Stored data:
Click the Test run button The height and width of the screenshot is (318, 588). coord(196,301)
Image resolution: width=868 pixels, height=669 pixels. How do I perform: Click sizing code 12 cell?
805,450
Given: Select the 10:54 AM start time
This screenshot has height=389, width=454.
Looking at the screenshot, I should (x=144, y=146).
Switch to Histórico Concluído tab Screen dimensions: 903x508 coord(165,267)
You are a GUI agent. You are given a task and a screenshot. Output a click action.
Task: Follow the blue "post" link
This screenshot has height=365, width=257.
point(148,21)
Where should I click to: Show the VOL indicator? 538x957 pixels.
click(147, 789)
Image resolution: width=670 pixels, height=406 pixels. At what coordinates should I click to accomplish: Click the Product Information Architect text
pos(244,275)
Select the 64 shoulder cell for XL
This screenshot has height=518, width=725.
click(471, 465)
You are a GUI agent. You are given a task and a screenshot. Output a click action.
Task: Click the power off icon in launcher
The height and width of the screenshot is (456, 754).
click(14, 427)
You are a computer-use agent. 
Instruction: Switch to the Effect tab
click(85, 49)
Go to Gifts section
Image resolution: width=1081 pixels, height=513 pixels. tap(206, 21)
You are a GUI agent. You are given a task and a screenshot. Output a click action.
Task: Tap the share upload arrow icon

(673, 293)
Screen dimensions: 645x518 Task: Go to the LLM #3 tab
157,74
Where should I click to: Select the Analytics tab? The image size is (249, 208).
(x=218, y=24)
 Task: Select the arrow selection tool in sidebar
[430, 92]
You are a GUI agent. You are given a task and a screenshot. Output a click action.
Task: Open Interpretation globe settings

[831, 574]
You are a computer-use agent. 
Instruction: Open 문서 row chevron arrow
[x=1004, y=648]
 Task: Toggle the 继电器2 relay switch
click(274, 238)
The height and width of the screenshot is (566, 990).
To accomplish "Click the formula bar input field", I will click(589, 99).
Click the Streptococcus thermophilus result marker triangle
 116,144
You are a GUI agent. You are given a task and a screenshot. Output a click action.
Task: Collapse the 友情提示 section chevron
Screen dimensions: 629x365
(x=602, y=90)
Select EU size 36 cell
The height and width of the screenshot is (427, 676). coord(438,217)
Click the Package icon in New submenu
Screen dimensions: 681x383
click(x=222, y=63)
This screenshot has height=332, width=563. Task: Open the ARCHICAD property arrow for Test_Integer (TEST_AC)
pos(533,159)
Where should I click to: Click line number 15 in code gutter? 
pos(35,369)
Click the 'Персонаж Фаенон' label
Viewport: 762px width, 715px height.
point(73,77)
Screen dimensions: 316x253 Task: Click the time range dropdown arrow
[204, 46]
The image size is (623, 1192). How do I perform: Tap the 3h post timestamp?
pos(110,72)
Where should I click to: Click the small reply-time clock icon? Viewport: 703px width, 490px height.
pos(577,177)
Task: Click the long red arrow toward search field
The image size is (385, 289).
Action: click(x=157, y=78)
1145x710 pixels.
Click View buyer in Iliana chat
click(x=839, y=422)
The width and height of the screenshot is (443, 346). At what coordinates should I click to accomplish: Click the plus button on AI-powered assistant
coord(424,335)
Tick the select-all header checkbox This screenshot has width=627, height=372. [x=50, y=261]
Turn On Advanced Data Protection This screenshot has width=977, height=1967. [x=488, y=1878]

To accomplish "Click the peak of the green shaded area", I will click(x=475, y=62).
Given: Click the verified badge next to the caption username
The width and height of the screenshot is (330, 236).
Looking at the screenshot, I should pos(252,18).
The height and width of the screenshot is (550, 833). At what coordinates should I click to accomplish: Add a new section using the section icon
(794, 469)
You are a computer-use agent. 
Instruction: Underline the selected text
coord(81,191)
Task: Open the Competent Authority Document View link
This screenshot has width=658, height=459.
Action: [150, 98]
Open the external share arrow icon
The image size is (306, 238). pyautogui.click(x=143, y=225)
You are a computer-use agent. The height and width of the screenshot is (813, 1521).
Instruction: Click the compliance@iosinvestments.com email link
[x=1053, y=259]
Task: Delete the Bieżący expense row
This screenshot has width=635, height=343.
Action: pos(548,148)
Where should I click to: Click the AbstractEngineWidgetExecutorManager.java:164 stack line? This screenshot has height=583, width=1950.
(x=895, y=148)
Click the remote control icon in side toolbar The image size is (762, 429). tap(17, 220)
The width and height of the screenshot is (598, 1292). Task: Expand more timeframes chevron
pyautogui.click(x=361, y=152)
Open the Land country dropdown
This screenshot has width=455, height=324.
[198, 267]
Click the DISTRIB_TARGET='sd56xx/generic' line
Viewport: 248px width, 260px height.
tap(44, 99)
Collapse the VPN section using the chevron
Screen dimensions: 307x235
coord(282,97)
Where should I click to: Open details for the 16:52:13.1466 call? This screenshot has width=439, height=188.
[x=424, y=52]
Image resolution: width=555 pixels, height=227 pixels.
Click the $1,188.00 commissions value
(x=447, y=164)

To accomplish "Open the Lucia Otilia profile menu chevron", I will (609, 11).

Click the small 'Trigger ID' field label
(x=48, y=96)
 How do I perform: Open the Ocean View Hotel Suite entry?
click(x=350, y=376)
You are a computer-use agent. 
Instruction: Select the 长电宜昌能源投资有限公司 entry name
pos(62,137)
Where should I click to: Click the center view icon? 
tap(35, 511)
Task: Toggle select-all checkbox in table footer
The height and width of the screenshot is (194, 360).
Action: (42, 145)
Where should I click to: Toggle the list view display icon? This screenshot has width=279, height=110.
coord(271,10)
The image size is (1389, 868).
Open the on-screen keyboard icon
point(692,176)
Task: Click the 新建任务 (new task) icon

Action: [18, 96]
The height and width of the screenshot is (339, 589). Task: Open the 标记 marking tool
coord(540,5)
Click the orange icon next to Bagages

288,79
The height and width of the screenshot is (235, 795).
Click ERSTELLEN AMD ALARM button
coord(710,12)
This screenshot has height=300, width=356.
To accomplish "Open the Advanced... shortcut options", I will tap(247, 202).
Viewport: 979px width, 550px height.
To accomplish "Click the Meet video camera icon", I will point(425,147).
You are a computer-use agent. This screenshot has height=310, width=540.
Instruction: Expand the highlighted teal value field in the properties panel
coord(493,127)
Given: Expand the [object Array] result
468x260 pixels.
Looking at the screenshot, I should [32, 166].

(Task to complete):
Write each entry out again, exactly as it reads above.

(Your solution):
Click the Test run button The height and width of the screenshot is (318, 588). coord(196,301)
Image resolution: width=868 pixels, height=669 pixels. How do I perform: Click sizing code 12 cell?
805,450
Given: Select the 10:54 AM start time
This screenshot has height=389, width=454.
Looking at the screenshot, I should (x=144, y=146).
Switch to Histórico Concluído tab Screen dimensions: 903x508 coord(165,267)
You are a GUI agent. You are given a task and a screenshot. Output a click action.
Task: Follow the blue "post" link
This screenshot has height=365, width=257.
point(148,21)
Where should I click to: Show the VOL indicator? 538x957 pixels.
click(147, 789)
Image resolution: width=670 pixels, height=406 pixels. At what coordinates should I click to accomplish: Click the Product Information Architect text
pos(244,275)
Select the 64 shoulder cell for XL
This screenshot has height=518, width=725.
click(471, 465)
You are a GUI agent. You are given a task and a screenshot. Output a click action.
Task: Click the power off icon in launcher
The height and width of the screenshot is (456, 754).
click(14, 427)
You are a computer-use agent. 
Instruction: Switch to the Effect tab
click(85, 49)
Go to Gifts section
Image resolution: width=1081 pixels, height=513 pixels. tap(206, 21)
You are a GUI agent. You are given a task and a screenshot. Output a click action.
Task: Tap the share upload arrow icon

(673, 293)
Screen dimensions: 645x518 Task: Go to the LLM #3 tab
157,74
Where should I click to: Select the Analytics tab? The image size is (249, 208).
(x=218, y=24)
 Task: Select the arrow selection tool in sidebar
[430, 92]
You are a GUI agent. You are given a task and a screenshot. Output a click action.
Task: Open Interpretation globe settings

[831, 574]
You are a computer-use agent. 
Instruction: Open 문서 row chevron arrow
[x=1004, y=648]
 Task: Toggle the 继电器2 relay switch
click(274, 238)
The height and width of the screenshot is (566, 990).
To accomplish "Click the formula bar input field", I will click(589, 99).
Click the Streptococcus thermophilus result marker triangle
 116,144
You are a GUI agent. You are given a task and a screenshot. Output a click action.
Task: Collapse the 友情提示 section chevron
Screen dimensions: 629x365
(x=602, y=90)
Select EU size 36 cell
The height and width of the screenshot is (427, 676). coord(438,217)
Click the Package icon in New submenu
Screen dimensions: 681x383
click(x=222, y=63)
This screenshot has height=332, width=563. Task: Open the ARCHICAD property arrow for Test_Integer (TEST_AC)
pos(533,159)
Where should I click to: Click line number 15 in code gutter? 
pos(35,369)
Click the 'Персонаж Фаенон' label
Viewport: 762px width, 715px height.
point(73,77)
Screen dimensions: 316x253 Task: Click the time range dropdown arrow
[204, 46]
The image size is (623, 1192). How do I perform: Tap the 3h post timestamp?
pos(110,72)
Where should I click to: Click the small reply-time clock icon? Viewport: 703px width, 490px height.
pos(577,177)
Task: Click the long red arrow toward search field
The image size is (385, 289).
Action: click(x=157, y=78)
1145x710 pixels.
Click View buyer in Iliana chat
click(x=839, y=422)
The width and height of the screenshot is (443, 346). At what coordinates should I click to accomplish: Click the plus button on AI-powered assistant
coord(424,335)
Tick the select-all header checkbox This screenshot has width=627, height=372. [x=50, y=261]
Turn On Advanced Data Protection This screenshot has width=977, height=1967. [x=488, y=1878]

To accomplish "Click the peak of the green shaded area", I will click(x=475, y=62).
Given: Click the verified badge next to the caption username
The width and height of the screenshot is (330, 236).
Looking at the screenshot, I should pos(252,18).
The height and width of the screenshot is (550, 833). At what coordinates should I click to accomplish: Add a new section using the section icon
(794, 469)
You are a computer-use agent. 
Instruction: Underline the selected text
coord(81,191)
Task: Open the Competent Authority Document View link
This screenshot has width=658, height=459.
Action: [150, 98]
Open the external share arrow icon
The image size is (306, 238). pyautogui.click(x=143, y=225)
You are a computer-use agent. The height and width of the screenshot is (813, 1521).
Instruction: Click the compliance@iosinvestments.com email link
[x=1053, y=259]
Task: Delete the Bieżący expense row
This screenshot has width=635, height=343.
Action: pos(548,148)
Where should I click to: Click the AbstractEngineWidgetExecutorManager.java:164 stack line? This screenshot has height=583, width=1950.
(x=895, y=148)
Click the remote control icon in side toolbar The image size is (762, 429). tap(17, 220)
The width and height of the screenshot is (598, 1292). Task: Expand more timeframes chevron
pyautogui.click(x=361, y=152)
Open the Land country dropdown
This screenshot has width=455, height=324.
[198, 267]
Click the DISTRIB_TARGET='sd56xx/generic' line
Viewport: 248px width, 260px height.
tap(44, 99)
Collapse the VPN section using the chevron
Screen dimensions: 307x235
coord(282,97)
Where should I click to: Open details for the 16:52:13.1466 call? This screenshot has width=439, height=188.
[x=424, y=52]
Image resolution: width=555 pixels, height=227 pixels.
Click the $1,188.00 commissions value
(x=447, y=164)

To accomplish "Open the Lucia Otilia profile menu chevron", I will (609, 11).

Click the small 'Trigger ID' field label
(x=48, y=96)
 How do I perform: Open the Ocean View Hotel Suite entry?
click(x=350, y=376)
You are a computer-use agent. 
Instruction: Select the 长电宜昌能源投资有限公司 entry name
pos(62,137)
Where should I click to: Click the center view icon? 
tap(35, 511)
Task: Toggle select-all checkbox in table footer
The height and width of the screenshot is (194, 360).
Action: (42, 145)
Where should I click to: Toggle the list view display icon? This screenshot has width=279, height=110.
coord(271,10)
The image size is (1389, 868).
Open the on-screen keyboard icon
point(692,176)
Task: Click the 新建任务 (new task) icon

Action: [18, 96]
The height and width of the screenshot is (339, 589). Task: Open the 标记 marking tool
coord(540,5)
Click the orange icon next to Bagages

288,79
The height and width of the screenshot is (235, 795).
Click ERSTELLEN AMD ALARM button
coord(710,12)
This screenshot has height=300, width=356.
To accomplish "Open the Advanced... shortcut options", I will tap(247, 202).
Viewport: 979px width, 550px height.
To accomplish "Click the Meet video camera icon", I will point(425,147).
You are a computer-use agent. This screenshot has height=310, width=540.
Instruction: Expand the highlighted teal value field in the properties panel
coord(493,127)
Given: Expand the [object Array] result
468x260 pixels.
Looking at the screenshot, I should [32, 166].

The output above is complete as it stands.